任务要求 A:
根据下面关于纳博科夫的文本,回答以下问题:
(i) 纳博科夫说文学应该被拿来怎样处理?
(ii) 纳博科夫创作中的“彼岸世界”主题是哪三者的统一?
(iii) 玛丽·麦卡锡认为60年代的作家开始创作一种什么样的小说?
任务要求 B: 把下面关于纳博科夫的文本中的这句话译成英语:“纳博科夫作品的文学主题折射出了后现代社会与文化的特性。”
任务要求 C: 请从下面这段论述纳博科夫小说主题的文本的最后一句之后接着写下去。

文本片段:
━━━━━━━━━━━━━━━━

碎片写作模式其实内在地折射出纳博科夫的美学观和文学观,正如他曾说,“文学应该给拿来掰碎成一小块一小块—然后你才会在手掌间闻到它那可爱的味道,把它放在嘴里津津有味地细细咀嚼;于是,也只有在这时,它那稀有的香味才会让你真正有价值地品尝到,它那碎片也就会在你的头脑中重新组合起来,显露出一个统一体,而你对那种美也已经付出不少自己的精力。”[10]
三 纳博科夫主题:解构与建设
西方评论界对纳博科夫小说形式美学与主题建构上一直有着不小的争议。一些评论者认为“纳博科夫只是一个玩弄噘头和花招的魔术师,一个醉心于纯形式的作家”,[11]然而,对于一个饱经风霜的海外流亡作家而言,“纳博科夫不仅是一个艺术家和梦想家,而且是一个遵从道德律和约束力的伦理个体,即便是他那些最复杂的技术构思也反映了作家对人类的恒久兴趣。”[12]纳博科夫作品的文学主题折射出了后现代社会与文化的特性。他在创作独特的小说艺术形式的同时,同样关注的是审美愉悦背后的道德哲学和人文主义主题,而其创作中的“彼岸世界”主题实际上是形而上学、伦理学及美学三者的统一。
在美国评论家玛丽·麦卡锡看来,60年代的作家开始创作一种“建立在无国度/无品格基础上的新小说”,[14]而这个时期每位重要作家都以某种方式触及到疯狂这个主题,“当社会生活被抛在一边,自我作为有限主体开始消解,唯一剩下的主题就是分裂。”[13]后现代作家们笔下的人物精神错乱、郁郁寡欢,他们善于运用内心独白、黑色幽默等手法描绘着荒诞虚无的世界。

━━━━━━━━━━━━━━━━

数据内容:
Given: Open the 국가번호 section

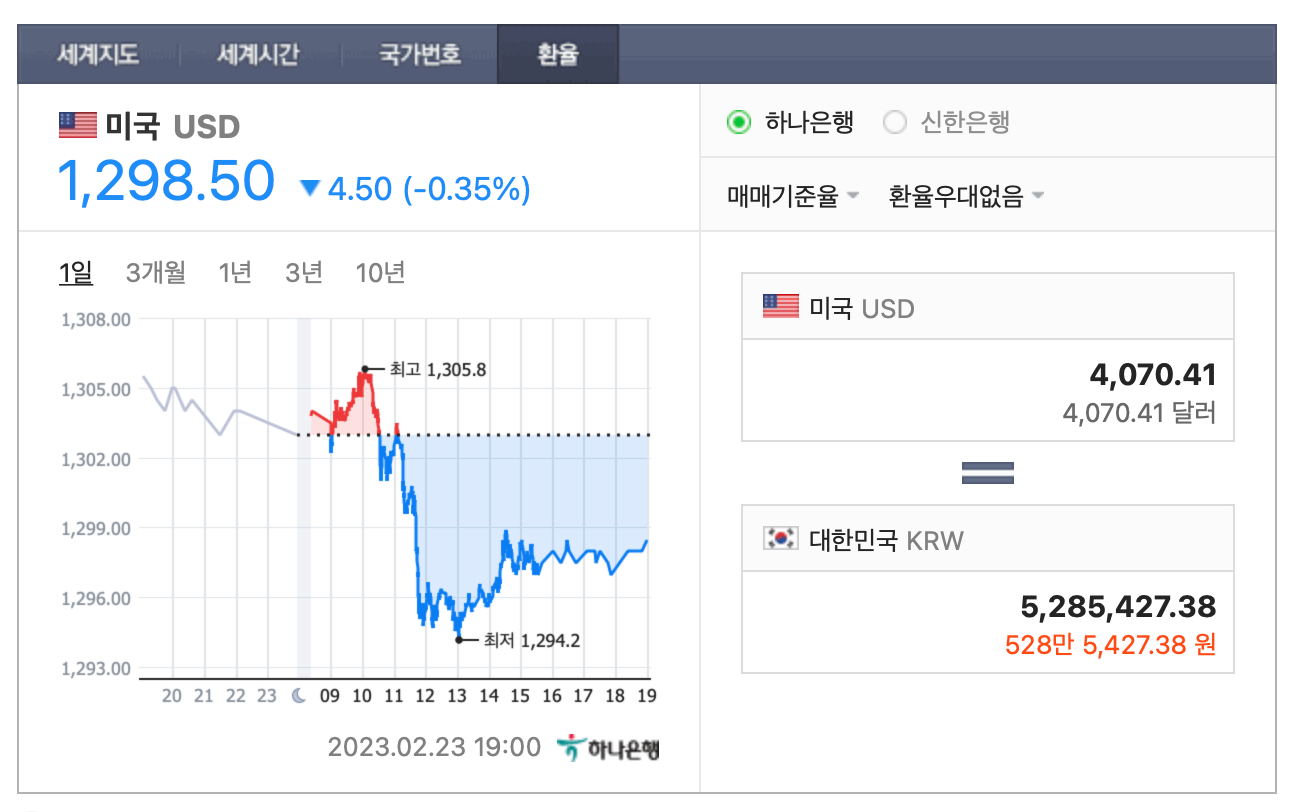Looking at the screenshot, I should pos(419,55).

━━━━━━━━━━━━━━━━

任务解答 A:
(i) 应该被拿来掰碎成一小块一小块。
(ii) 形而上学、伦理学及美学三者的统一。
(iii) 一种“建立在无国度/无品格基础上的新小说”。

任务解答 B: The literary themes of Nabokov's works reflect the characteristics of postmodern society and culture.

任务解答 C:
纳博科夫的小说创作不仅具有小说形式和风格上的后现代转向,纳博科夫的道理哲学和伦理内涵是潜藏在其人物的种种意识之下的,无论是《微暗的火》中那个疯疯癫癫的金伯特,与其周围环境不相融的俄国老教授普宁,还是《洛丽塔》中那个不可靠的叙述者亨伯特,他们“都有超越自身的艺术活动去控制他人的企图,这与纳博科夫坚持个性主义并尊重他者的自由的道德观背道而驰,过去的读者由于混淆了人物的观点和纳博科夫的观点,因而未能发现作家的道德意图。”[2]
值得注意的是,读者在解构纳博科夫小说种种后现代招式的同时,万不可丢弃或忽视其小说内容最本质的意义——审美愉悦背后的道德内涵。“纳博科夫从不否认艺术的道德力量,因为在他看来,它是每一部真正艺术品的固有特性。”[14]在布莱恩·博伊德看来,纳博科夫是一个严肃的思想家和道德哲学家。其作品的核心是蕴含的多重意义,是“对生命与死亡、清醒与疯狂、希望与绝望、爱与孤独、隐私与分享、良善与自私、创造与寄生的研究,尤其是一个令人战栗的发现之旅。”[15]
一言以蔽之,建设性后现代主义的本质特征在于其批判性、多元性和建设性,一味地拘囿于纳博科夫小说文体与形式技巧的批评违背了后现代主义的批判精神,也无益于纳博科夫研究走向深度与广度。以建设性后现代主义的视角去观照纳博科夫的作品,无论是形式批评、伦理批判,还是现代、后现代的解构与建构批评,多视角的研究思维和建设性的研究精神不仅会拓宽研究者的视野,而且会促进国内外纳博科夫的研究走向多元化、开放性和建设性。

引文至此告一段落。